Records about locating elements on screens.
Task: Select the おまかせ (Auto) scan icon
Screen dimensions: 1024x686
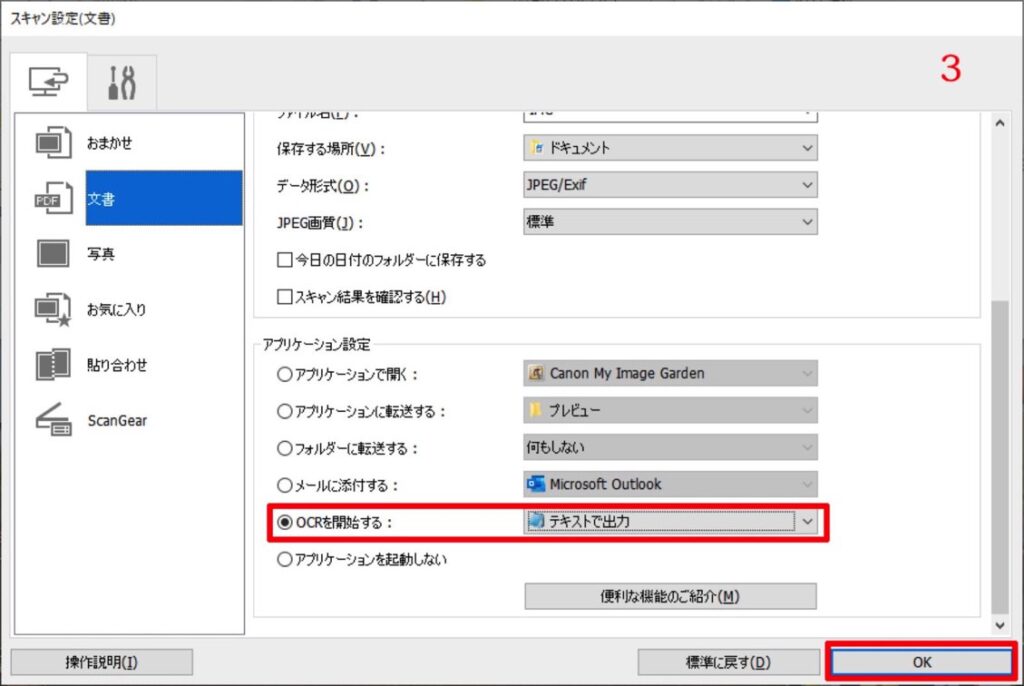Action: 54,143
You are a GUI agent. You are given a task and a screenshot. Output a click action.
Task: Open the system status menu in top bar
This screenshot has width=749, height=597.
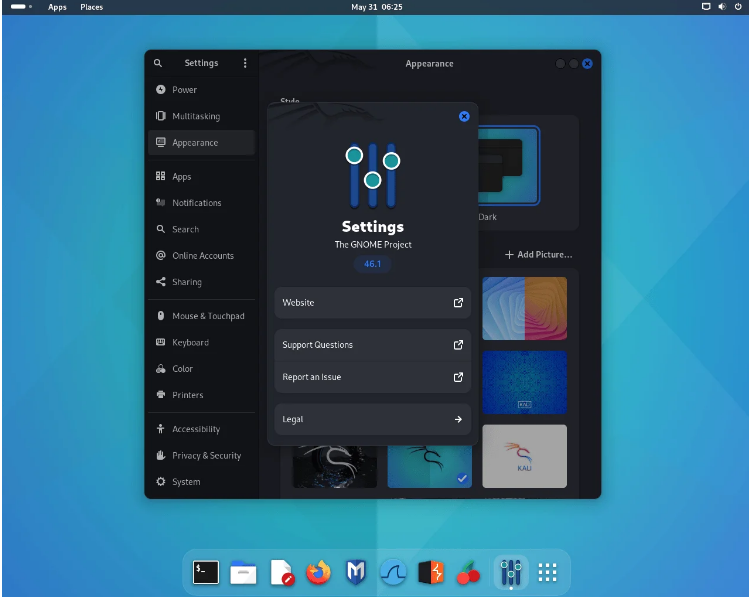(722, 7)
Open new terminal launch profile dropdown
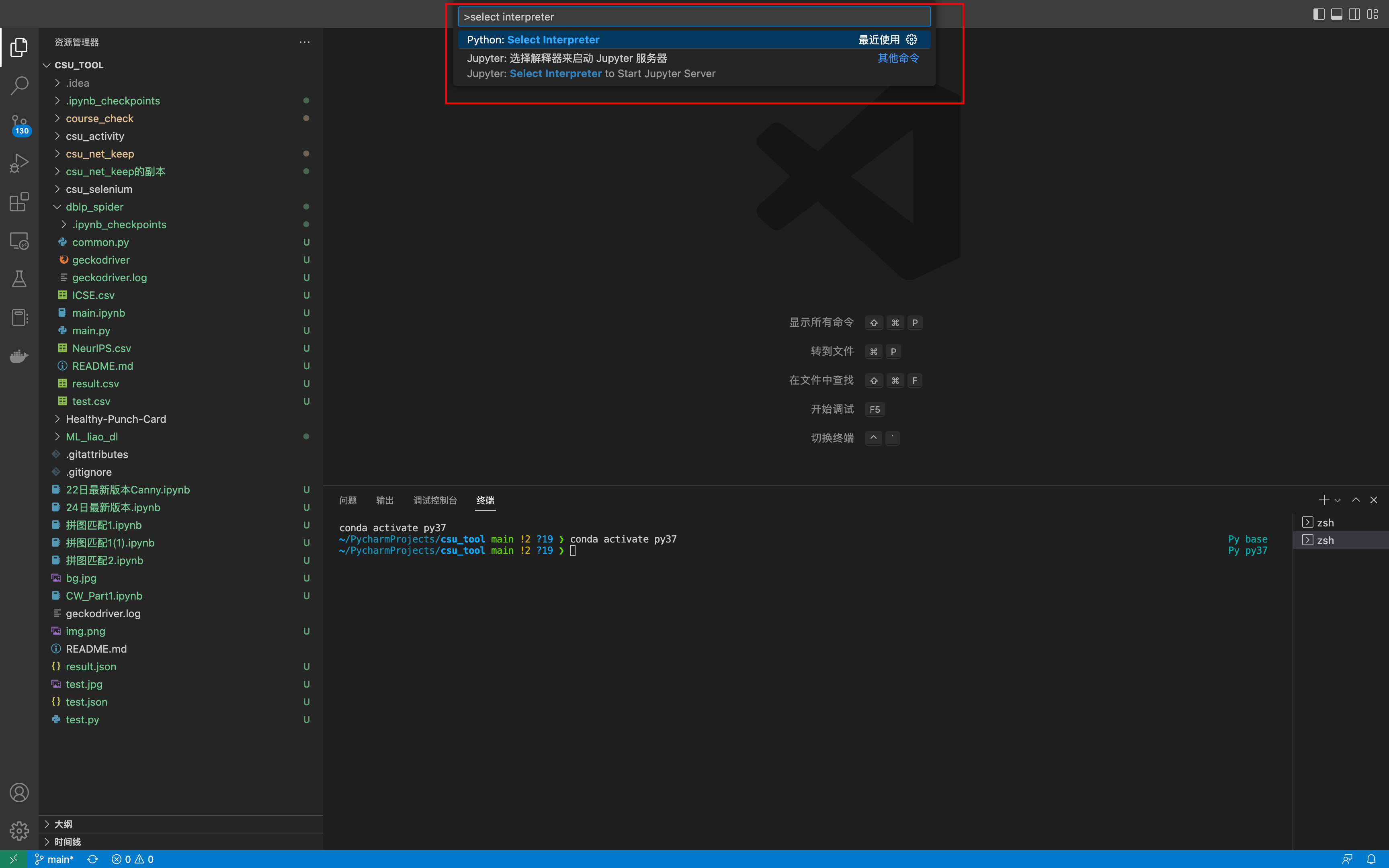 point(1338,501)
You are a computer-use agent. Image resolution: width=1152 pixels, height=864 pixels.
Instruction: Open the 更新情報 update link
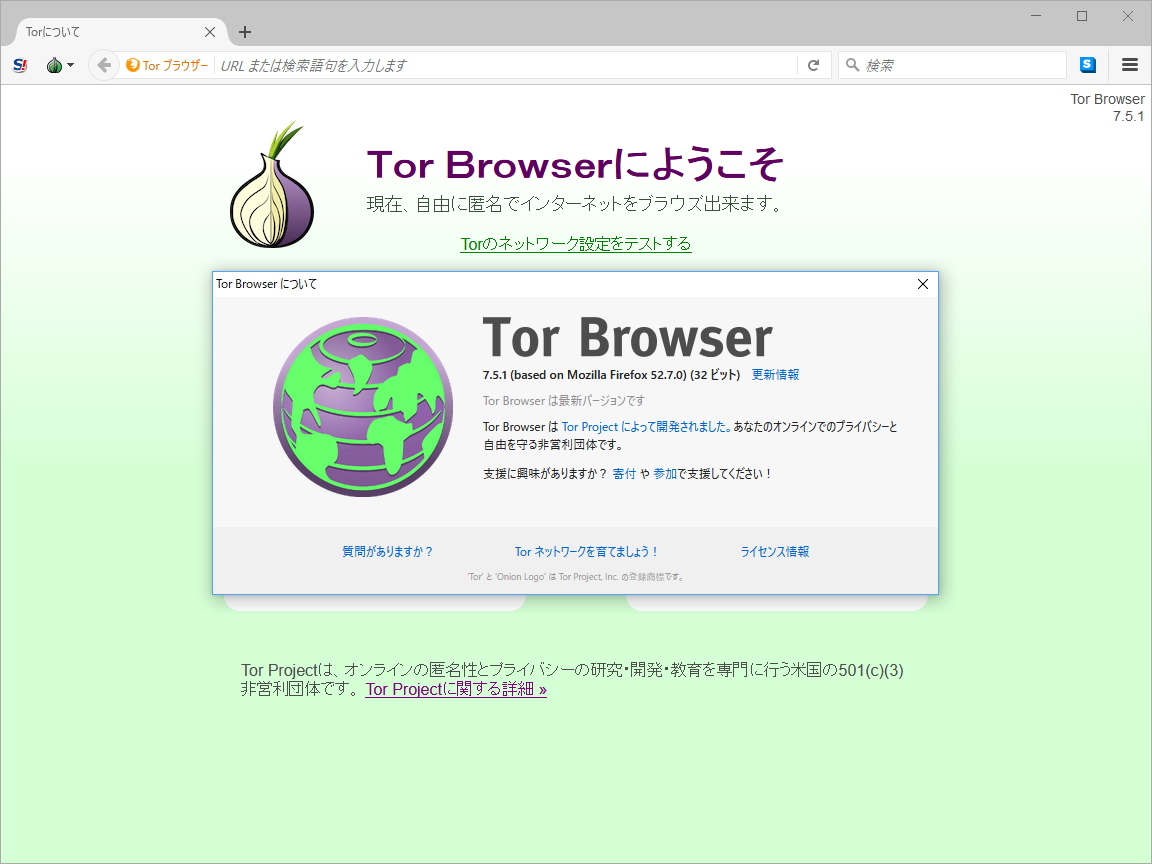775,374
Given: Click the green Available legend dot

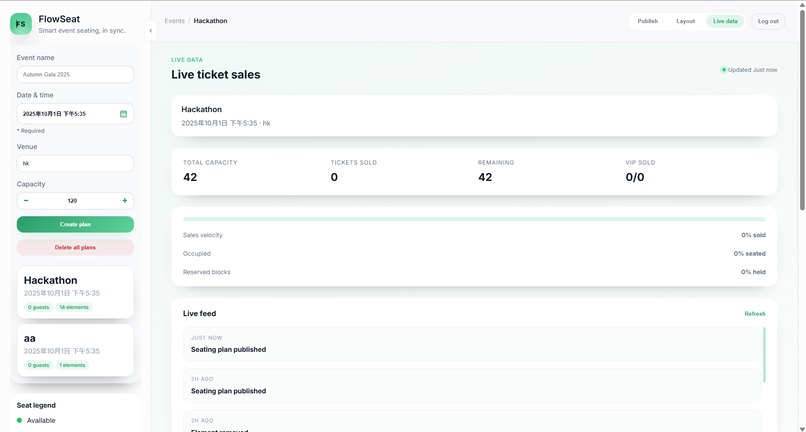Looking at the screenshot, I should [20, 420].
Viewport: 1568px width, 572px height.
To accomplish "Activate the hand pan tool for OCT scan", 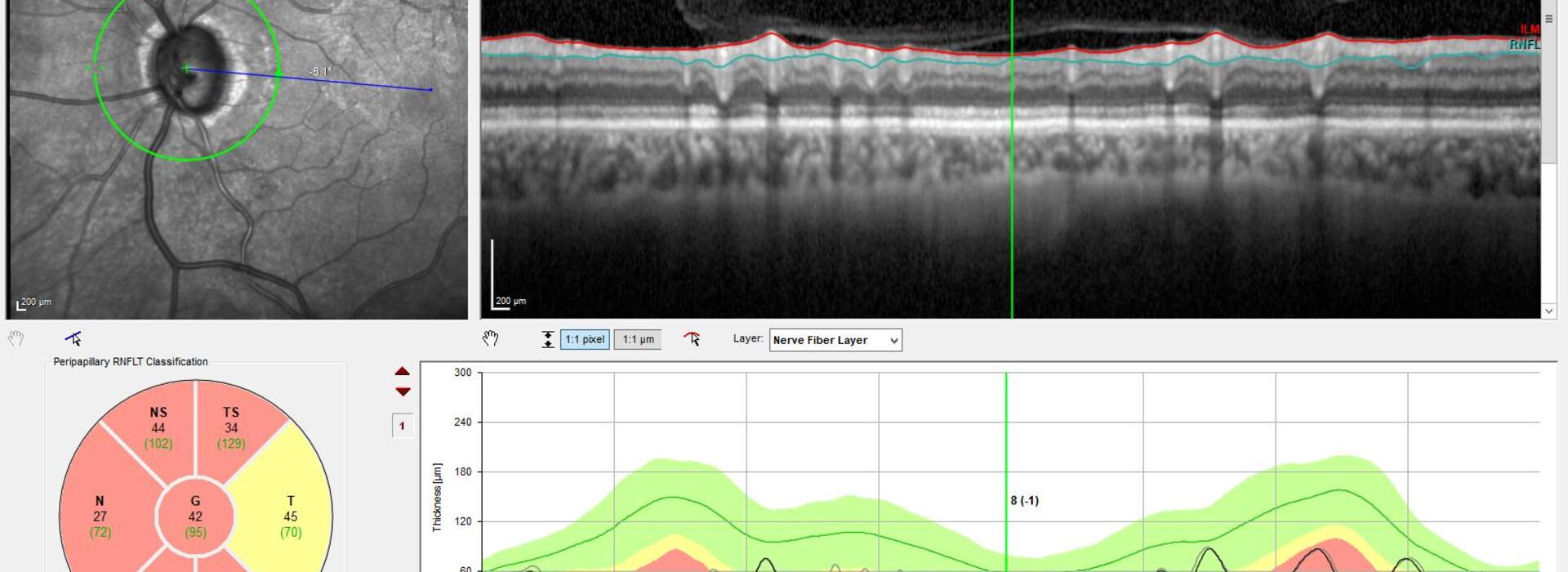I will [490, 338].
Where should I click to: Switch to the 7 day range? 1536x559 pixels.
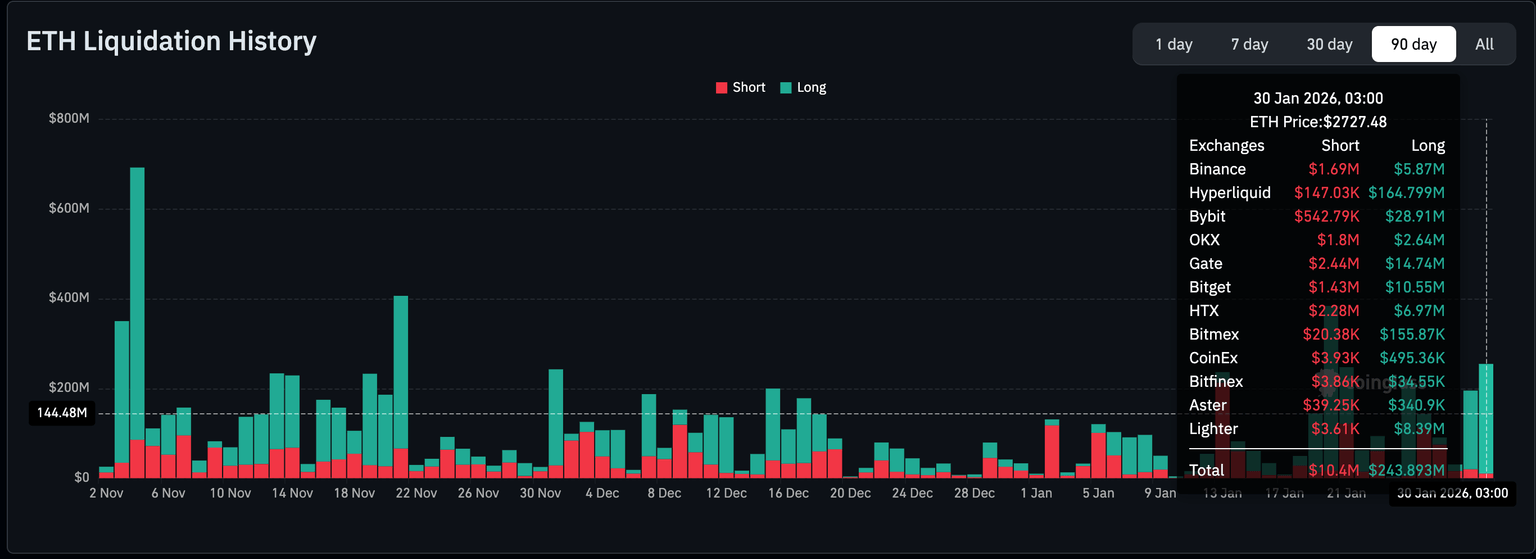point(1249,44)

Problem to solve. Gather every line of the listing that contains the word "Open" and copy each of those lines out in full.

Task answer.
Task: Open the system status menu in top bar
Open new terminal launch profile dropdown
Instruction: Open the 更新情報 update link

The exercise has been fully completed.